|
Jun 15
2010
|
The Cobra moment has arrived.
The Senate this week is expected to vote on whether or not to extent the Cobra subsidy for newly laid off workers. The House has already rejected the extension, signaling improved confidence in the economy and an unwillingness of legislators to continue the subsidy indefinitely.
Extending the subsidy, which pays for 65 percent of the cost of a person's health insurance premium, would only apply to workers laid off after June 1. The cost of extending it now is estimated to be about $8 billion.
The subsidy is good policy and should be extended. If the economy is as good as politicians say it is, the cost to taxpayers will be minimal. If unemployment is higher than expected, it will save many people from having to choose between health care and other necessities like food and shelter.
Policy wonks generally believe that the cost-to employers and to the government-of not extending is greater than the cost of extending it. That's for many reasons. First, keeping people on their employer's health insurance stabilizes costs for an employer. That's because the cost of COBRA without the subsidy is so expensive only those with the greatest health care needs-and subsequently the highest health care costs-will deem it worthwhile to pay for it. COBRA without the subsidy consumes 75 percent of average unemployment benefits for people in 41 states, according to Families USA. Only the sickest among us will choose to spend such a high proportion on insurance.
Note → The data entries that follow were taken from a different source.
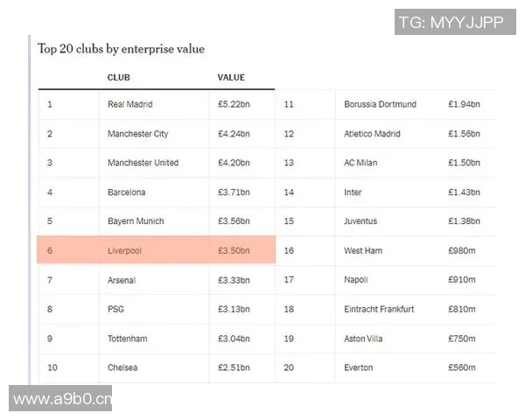Image resolution: width=525 pixels, height=420 pixels.
Task: Click Arsenal's £3.33bn value
Action: (x=234, y=280)
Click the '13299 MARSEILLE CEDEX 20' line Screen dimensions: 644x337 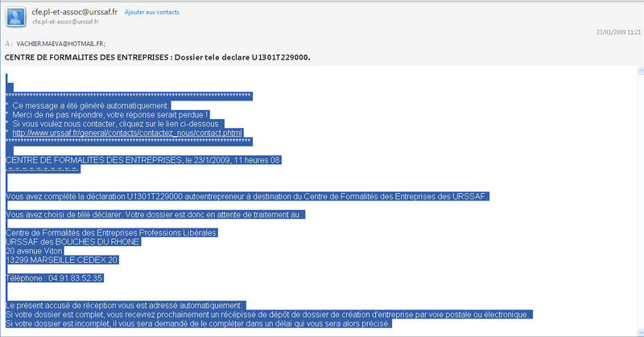(x=62, y=260)
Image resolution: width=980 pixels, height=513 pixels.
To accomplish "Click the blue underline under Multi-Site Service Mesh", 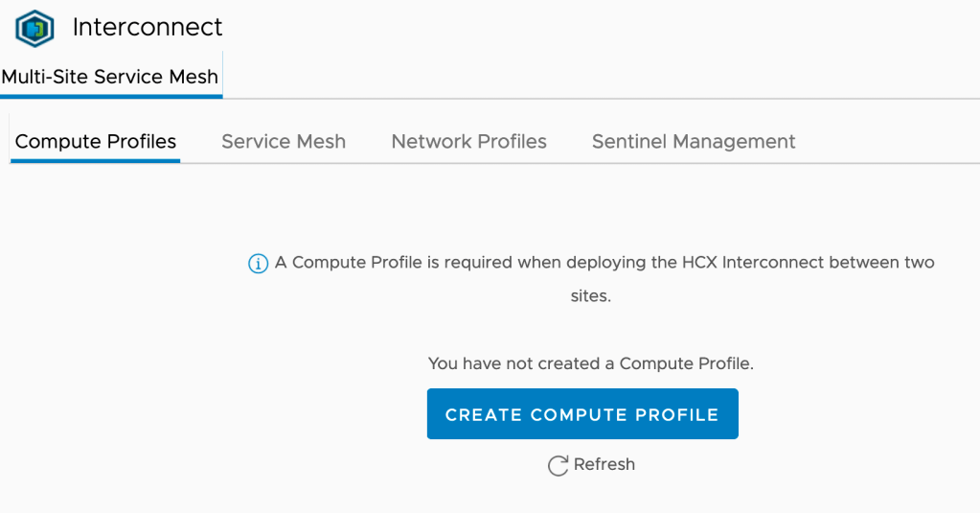I will pos(110,96).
Without the subsidy, only the sickest will take their employers insurance while the healthy people who have been laid off will forego it. With fewer healthy people to offset the cost of the sick, employers overall costs go up. Keeping healthy people on an employer's health care roll is good risk-adjustment.
Then of course there is the indirect cost to employers of ending the subsidy. Laid-off and uninsured, people who are sick will get their health care from hospitals-who will pass the cost of such "charity care" onto private payers.
The unemployment rate continues to drop since it peaked at 10.6 percent in January. But job growth remains weak and recovery elusive.
Anyway you look at it the subsidy is good policy. It may be costly but it keeps the employer system stable, stimulates the economy, provides a safety net for millions of laid-off Americans and is certainly cheaper than bringing people onto Medicaid.